数据集:kddcup99_train.csv, kddcup99_test.csv

数据描述:https://www.kdd.org/kdd-cup/view/kdd-cup-1999/Data,⽬的是通过42维的数 据判断某⼀个数据包是否为 attack。(注意,数据中有多种类型的 attack,我们将他们统⼀ 认为是attack,不做具体区分,只区分normal和attack,可以预处理的时候把所有的attack 都统⼀ re-label,具体 attack 列表可参考 https://kdd.org/cupfiles/KDDCupData/1999/training_attack_types)。

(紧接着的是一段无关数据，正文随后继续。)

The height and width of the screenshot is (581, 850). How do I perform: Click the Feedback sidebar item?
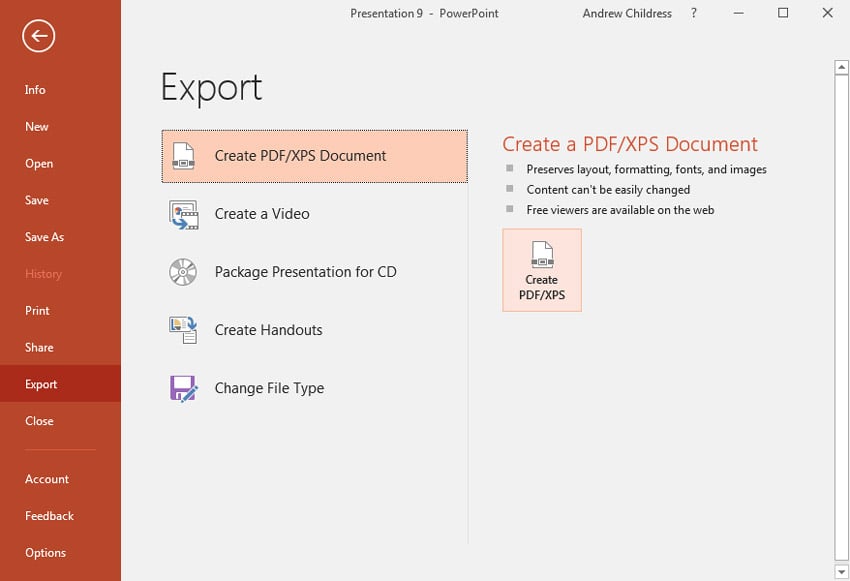49,516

任务描述:选择 SVM,结合降维⽅法 PCALDA,实现数据降维+分类。

要求输出:不同⽅法降低到不同维度对判别结果的影响(提升还是下降),Plot 出两种降维 ⽅法降到 3 维之后的结果(Normal 和 Attack 的 sample ⽤不同颜⾊)

import pandas as pd
import numpy as np
from sklearn.preprocessing import LabelEncoder, StandardScaler, OneHotEncoder
from sklearn.compose import ColumnTransformer
from sklearn.decomposition import PCA
from sklearn.discriminant_analysis import LinearDiscriminantAnalysis as LDA
from sklearn.svm import SVC
from sklearn.metrics import accuracy_score
import matplotlib.pyplot as plt
from mpl_toolkits.mplot3d import Axes3D

# 创建列名列表, 数据集有 42 列(包括 41 个特征列和 1 个目标列)
column_names = [
    'duration', 'protocol_type', 'service', 'flag', 'src_bytes',
    'dst_bytes', 'land', 'wrong_fragment', 'urgent', 'hot',
    'num_failed_logins', 'logged_in', 'num_compromised', 'root_shell',
    'su_attempted', 'num_root', 'num_file_creations', 'num_shells',
    'num_access_files', 'num_outbound_cmds', 'is_host_login',
    'is_guest_login', 'count', 'srv_count', 'serror_rate',
    'srv_serror_rate', 'rerror_rate', 'srv_rerror_rate', 'same_srv_rate',
    'diff_srv_rate', 'srv_diff_host_rate', 'dst_host_count',
    'dst_host_srv_count', 'dst_host_same_srv_rate', 'dst_host_diff_srv_rate',
    'dst_host_same_src_port_rate', 'dst_host_srv_diff_host_rate',
    'dst_host_serror_rate', 'dst_host_srv_serror_rate', 'dst_host_rerror_rate',
    'dst_host_srv_rerror_rate', 'label'
]

# 加载数据, 跳过错误行
train = pd.read_csv('kddcup99_train.csv', names=column_names, on_bad_lines='skip')
test = pd.read_csv('kddcup99_test.csv', names=column_names, on_bad_lines='skip')

# 将训练集和测试集各缩小一百倍
train = train.sample(frac=0.01)
test = test.sample(frac=0.01)

print("1.数据加载和预处理完成")

# 对文本列进行编码
categorical_columns = ['protocol_type', 'service', 'flag']
for column in categorical_columns:
    combined_data = pd.concat([train[column], test[column]], axis=0)
    le = LabelEncoder()
    le.fit(combined_data)
    train[column] = le.transform(train[column])
    test[column] = le.transform(test[column])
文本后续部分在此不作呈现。